SKills-based hires may be more beneficial for employers in the long term, as they can train new employees on desired skills rather than focuses mainly on experiences or education. With a well-developed learning and development program, companies can focus less criterion on specific qualifications that may not transfer well to adaptability or company fit.
Many employers are finding success by taking a chance on candidates who want to learn and grow with the company. Monitoring workplace trends is one way to stay ahead of the game and appeal to today’s workforce. HR functions have changed during the pandemic, so there are ways to evolve those strategies even further and make them sustainable for employees.

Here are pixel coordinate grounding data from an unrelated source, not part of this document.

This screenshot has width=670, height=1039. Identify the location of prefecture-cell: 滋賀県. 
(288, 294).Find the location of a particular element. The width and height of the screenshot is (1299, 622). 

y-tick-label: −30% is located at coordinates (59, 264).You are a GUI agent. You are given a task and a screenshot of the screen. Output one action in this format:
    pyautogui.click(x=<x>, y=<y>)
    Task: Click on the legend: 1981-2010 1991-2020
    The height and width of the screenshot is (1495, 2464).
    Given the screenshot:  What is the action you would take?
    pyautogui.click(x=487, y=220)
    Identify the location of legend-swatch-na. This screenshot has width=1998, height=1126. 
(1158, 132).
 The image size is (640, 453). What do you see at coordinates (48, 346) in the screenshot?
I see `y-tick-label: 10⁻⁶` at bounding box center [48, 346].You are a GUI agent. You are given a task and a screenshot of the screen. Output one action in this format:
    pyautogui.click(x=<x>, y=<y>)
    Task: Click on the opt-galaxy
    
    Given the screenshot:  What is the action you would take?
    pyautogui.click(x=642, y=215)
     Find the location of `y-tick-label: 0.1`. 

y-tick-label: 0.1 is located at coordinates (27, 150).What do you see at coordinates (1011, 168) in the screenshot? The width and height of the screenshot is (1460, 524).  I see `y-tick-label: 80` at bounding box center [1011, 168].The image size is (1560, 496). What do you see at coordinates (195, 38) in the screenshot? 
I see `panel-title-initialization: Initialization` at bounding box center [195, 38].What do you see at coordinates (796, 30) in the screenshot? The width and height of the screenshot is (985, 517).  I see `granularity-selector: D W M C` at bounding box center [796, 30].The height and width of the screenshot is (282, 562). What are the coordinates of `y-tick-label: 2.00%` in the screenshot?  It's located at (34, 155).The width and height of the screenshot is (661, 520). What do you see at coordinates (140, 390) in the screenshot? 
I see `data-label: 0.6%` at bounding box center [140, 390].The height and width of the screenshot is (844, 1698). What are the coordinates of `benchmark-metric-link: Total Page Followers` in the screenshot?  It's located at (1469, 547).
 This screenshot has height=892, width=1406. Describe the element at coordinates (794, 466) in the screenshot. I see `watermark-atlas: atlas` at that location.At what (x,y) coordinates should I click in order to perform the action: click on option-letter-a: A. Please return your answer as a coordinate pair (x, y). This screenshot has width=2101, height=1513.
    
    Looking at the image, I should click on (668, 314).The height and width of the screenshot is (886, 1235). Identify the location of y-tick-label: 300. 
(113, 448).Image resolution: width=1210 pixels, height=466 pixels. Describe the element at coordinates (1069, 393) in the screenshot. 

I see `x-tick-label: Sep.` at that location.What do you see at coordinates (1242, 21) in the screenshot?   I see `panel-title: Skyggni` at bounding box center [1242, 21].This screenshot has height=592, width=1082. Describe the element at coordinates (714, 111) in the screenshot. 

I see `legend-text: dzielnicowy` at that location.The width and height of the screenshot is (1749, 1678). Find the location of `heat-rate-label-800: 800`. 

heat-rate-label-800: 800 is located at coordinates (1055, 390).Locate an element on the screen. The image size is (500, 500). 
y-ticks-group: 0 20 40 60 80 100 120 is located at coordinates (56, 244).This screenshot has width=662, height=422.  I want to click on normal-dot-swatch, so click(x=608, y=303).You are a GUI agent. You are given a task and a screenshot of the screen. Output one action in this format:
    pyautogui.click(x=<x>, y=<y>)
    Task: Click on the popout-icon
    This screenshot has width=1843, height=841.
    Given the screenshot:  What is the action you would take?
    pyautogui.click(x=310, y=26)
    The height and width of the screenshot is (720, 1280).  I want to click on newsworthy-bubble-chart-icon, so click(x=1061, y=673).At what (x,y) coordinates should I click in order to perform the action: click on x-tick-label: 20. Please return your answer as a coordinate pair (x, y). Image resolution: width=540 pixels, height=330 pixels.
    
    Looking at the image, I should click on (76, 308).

Increased Wages and Raises
The labor market today is such that there are more open jobs than people to fill them, and inflation is impacting employees’ pay expectations. And this reality will continue into 2023. Consequently, salary budgets for American employees are projected to increase in 2023. According to Willis Towers Watson’s July report, companies are budgeting an overall average increase of 4.1% for 2023. This is compared with the actual 4% increase in 2022 and is the most significant increase since 2008. Forty-six percent of respondents said that employee expectations for higher pay are the top reason behind budgets increasing next year. According to a recent ADP report, the median raise given to workers who changed jobs was 16.1%. This is interesting because it nearly double the 7.6% yearly pay change for those who stayed in their old job. Salary increases have become a way for organizations to keep up with the high costs of inflation and protect better positioned employees from financial insecurity.Employees are quick to job hop if they find an organization that can offer them a higher salary, so companies must be able raise their own wages in order stay competitive in the market.